In view of Remark 2.3.9, we may ask: is the unitarity theorem still true for infinite groups, either discrete or continuous? Consider for example the infinite continuous group $(\mathbb{R},+)\text{,}$ and the two-dimensional representation:

$\begin{equation*} T(u) = \begin{pmatrix} 1 \amp 0 \\ u \amp 1 \end{pmatrix}, \qquad u \in \mathbb{R} \end{equation*}$

that we encountered in Example 2.1.9. We have:

$\begin{align*} T^\dagger (u) T(u) =\amp \begin{pmatrix} 1 \amp u \\ 0 \amp 1 \end{pmatrix} \begin{pmatrix} 1 \amp 0 \\ u \amp 1 \end{pmatrix}\\ =\amp \begin{pmatrix} 1 + u^2 \amp u \\ u \amp 1 \end{pmatrix}, \end{align*}$

which is not the identity for non-zero $u \in \mathbb{R}\text{.}$ So this is not a unitary transformation, and one can show that it cannot be brought into a unitary transformation by a similarity transformation. In fact, the same representation restricted to $u \in \mathbb{Z}$ is also not unitary for the infinite but discrete group $(\mathbb{Z}, +)\text{.}$

So for what kind of groups, beyond finite groups, is the unitarity theorem true? The general result is that the theorem holds if the group is compact. To define compact groups, we first need to define the concept of topological groups. Topological groups are groups $G$ that are given the extra structure of a topology on $G\text{,}$ such that the group's binary operation and function mapping elements to their inverses are continuous with respect to this topology. Then, a compact group is a topological group such that its topology is compact.

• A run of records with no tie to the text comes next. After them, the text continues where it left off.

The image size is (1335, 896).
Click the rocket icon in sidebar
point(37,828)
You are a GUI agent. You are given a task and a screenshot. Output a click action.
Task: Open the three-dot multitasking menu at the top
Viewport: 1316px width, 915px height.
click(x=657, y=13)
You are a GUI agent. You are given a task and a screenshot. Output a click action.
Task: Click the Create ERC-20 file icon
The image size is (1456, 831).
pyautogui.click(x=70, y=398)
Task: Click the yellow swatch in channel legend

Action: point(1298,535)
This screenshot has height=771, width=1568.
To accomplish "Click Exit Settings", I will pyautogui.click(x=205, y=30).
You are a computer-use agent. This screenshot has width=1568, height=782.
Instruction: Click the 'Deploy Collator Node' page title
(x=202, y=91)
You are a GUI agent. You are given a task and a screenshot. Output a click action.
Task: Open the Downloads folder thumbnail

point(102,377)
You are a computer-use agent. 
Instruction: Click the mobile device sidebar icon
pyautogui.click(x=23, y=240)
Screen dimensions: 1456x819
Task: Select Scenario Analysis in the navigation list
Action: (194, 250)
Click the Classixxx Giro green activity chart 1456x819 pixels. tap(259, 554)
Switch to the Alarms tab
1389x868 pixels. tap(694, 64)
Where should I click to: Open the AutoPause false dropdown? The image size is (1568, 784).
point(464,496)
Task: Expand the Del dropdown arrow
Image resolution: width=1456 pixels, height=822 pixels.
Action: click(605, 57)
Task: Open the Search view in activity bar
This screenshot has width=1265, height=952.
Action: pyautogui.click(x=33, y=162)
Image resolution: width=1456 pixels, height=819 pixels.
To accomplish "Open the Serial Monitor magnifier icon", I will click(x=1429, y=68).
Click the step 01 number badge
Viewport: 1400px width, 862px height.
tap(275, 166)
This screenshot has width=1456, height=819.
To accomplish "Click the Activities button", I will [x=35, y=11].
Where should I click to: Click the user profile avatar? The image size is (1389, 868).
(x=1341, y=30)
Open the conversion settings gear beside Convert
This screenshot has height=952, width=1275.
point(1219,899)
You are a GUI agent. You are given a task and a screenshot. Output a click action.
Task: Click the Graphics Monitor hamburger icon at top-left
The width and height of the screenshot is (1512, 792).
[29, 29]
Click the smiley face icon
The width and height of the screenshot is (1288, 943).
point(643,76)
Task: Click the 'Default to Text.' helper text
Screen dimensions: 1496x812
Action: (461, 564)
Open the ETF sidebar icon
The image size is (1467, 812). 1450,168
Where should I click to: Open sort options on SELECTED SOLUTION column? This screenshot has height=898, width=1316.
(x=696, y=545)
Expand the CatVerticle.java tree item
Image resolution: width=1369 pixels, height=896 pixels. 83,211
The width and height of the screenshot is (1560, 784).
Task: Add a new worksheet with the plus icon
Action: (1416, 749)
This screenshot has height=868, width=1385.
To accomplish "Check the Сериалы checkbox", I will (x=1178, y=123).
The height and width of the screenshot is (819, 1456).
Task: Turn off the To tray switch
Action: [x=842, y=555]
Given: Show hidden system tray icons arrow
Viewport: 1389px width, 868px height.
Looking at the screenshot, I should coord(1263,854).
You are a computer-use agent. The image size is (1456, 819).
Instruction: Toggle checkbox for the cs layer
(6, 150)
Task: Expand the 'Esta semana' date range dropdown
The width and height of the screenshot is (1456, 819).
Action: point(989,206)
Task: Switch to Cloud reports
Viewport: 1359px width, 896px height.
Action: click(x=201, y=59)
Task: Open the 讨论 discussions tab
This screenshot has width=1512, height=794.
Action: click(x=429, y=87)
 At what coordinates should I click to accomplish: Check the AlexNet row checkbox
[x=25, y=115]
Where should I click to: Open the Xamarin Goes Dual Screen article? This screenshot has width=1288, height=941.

In the end, they key point is that because of the existence of this compact topology on $G\text{,}$ for compact groups we can “replace” the sum over elements of the group by an appropriate integral over the continuous group with respect to some measure (the Haar measure), and the resulting integral then converges. Using this the proof above goes through with minor modifications, and the unitarity theorem holds for compact groups. Examples of compact groups include $SO(n)$ and $SU(n)\text{,}$ which appear frequently in physics. Note however that the Lorentz group is not compact.

Note that not only the unitarity theorem holds for compact groups, but Theorem 2.2.4 also applies to compact groups: all irreducible representations of compact groups are finite-dimensional.